(The records Opens)
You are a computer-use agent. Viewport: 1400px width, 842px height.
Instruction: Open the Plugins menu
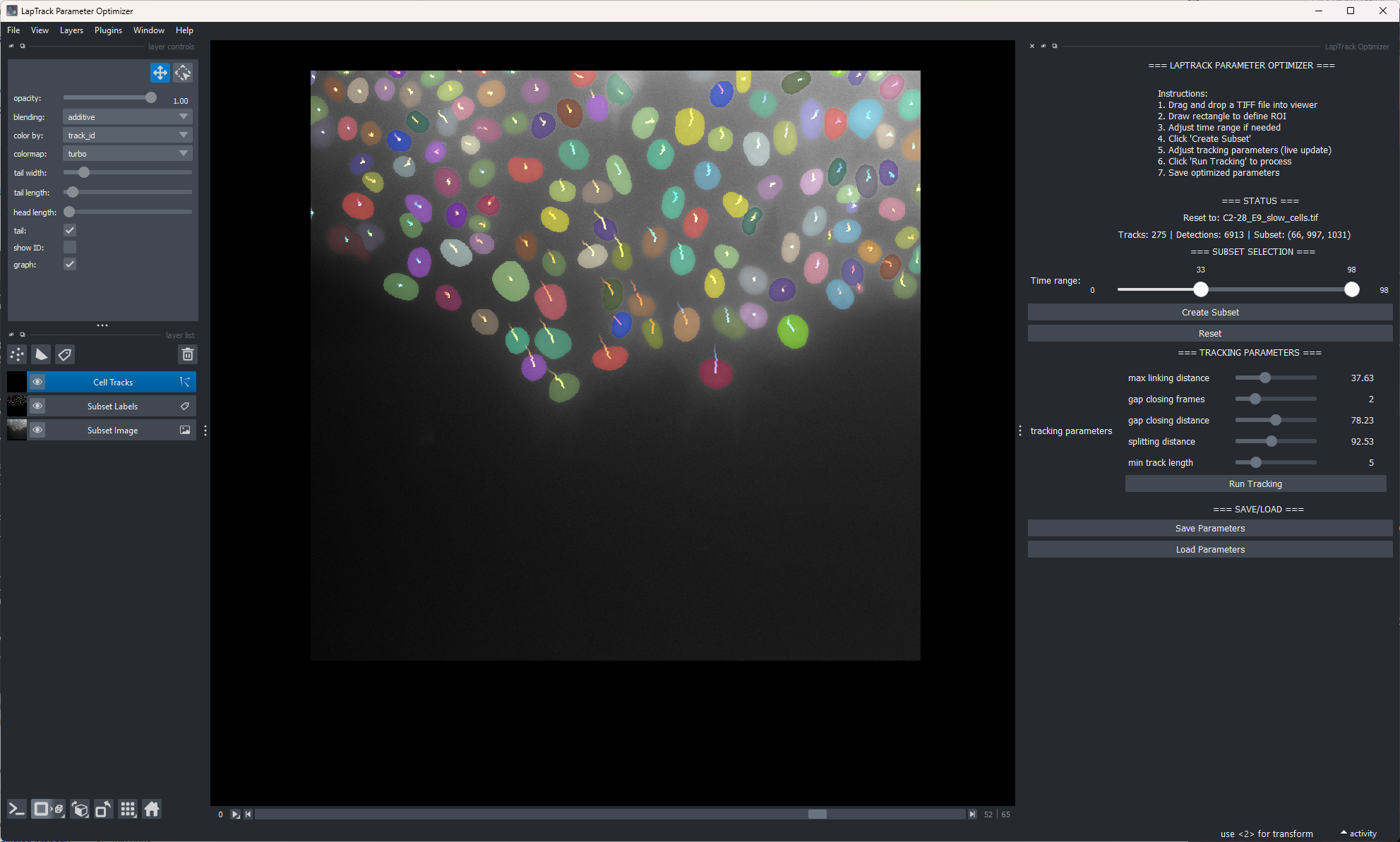pyautogui.click(x=108, y=30)
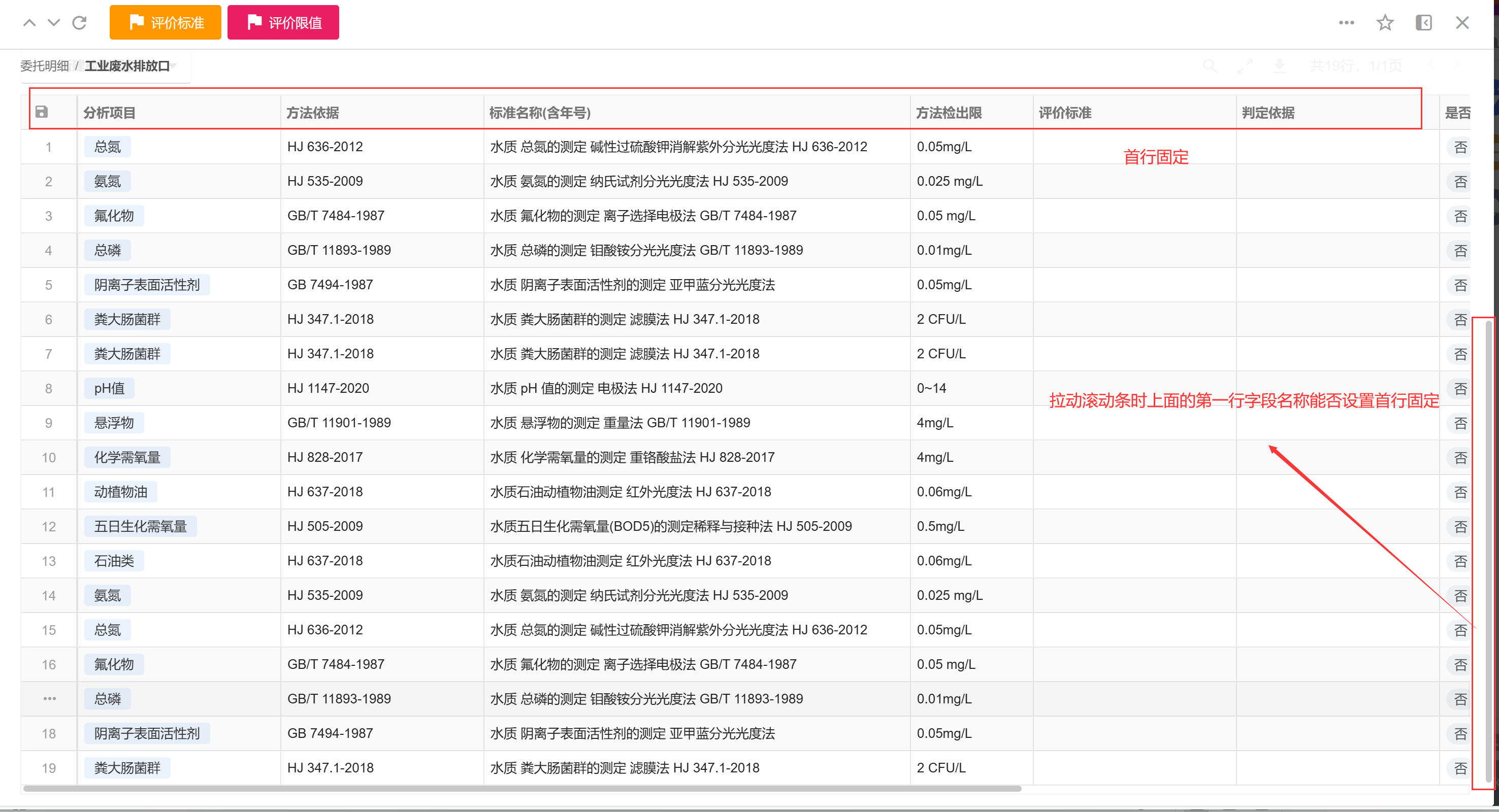Go to previous record with up chevron

(x=29, y=23)
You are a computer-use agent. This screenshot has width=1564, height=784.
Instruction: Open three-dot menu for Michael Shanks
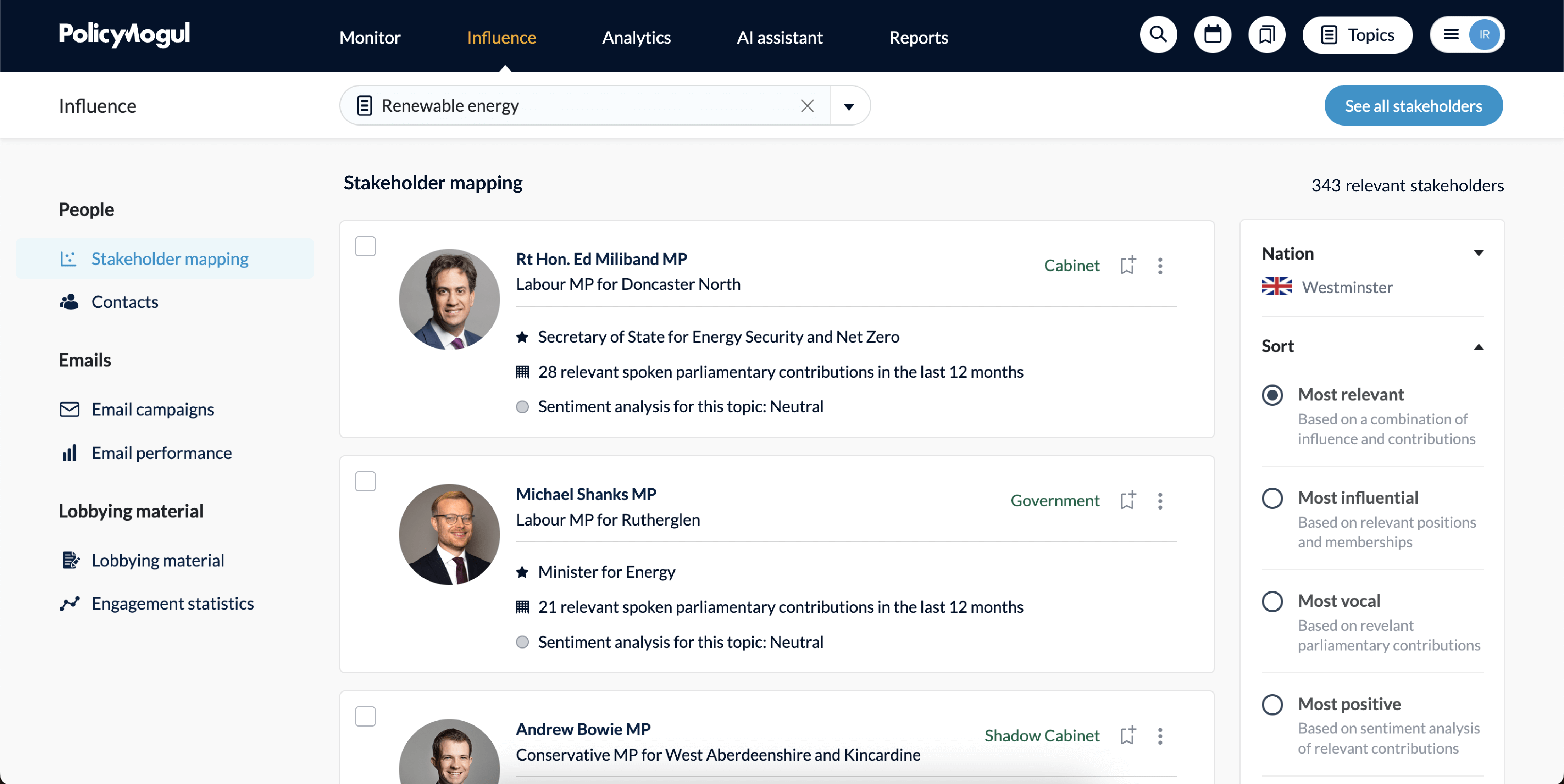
(The records Closes)
**Work instruction**
Pictures stay out. Copy exactly, and only, the lines from the one containing "You are a computer-use agent. This" through the end of the data.

**Response to the task**
You are a computer-use agent. This screenshot has width=1564, height=784.
Instruction: Open three-dot menu for Michael Shanks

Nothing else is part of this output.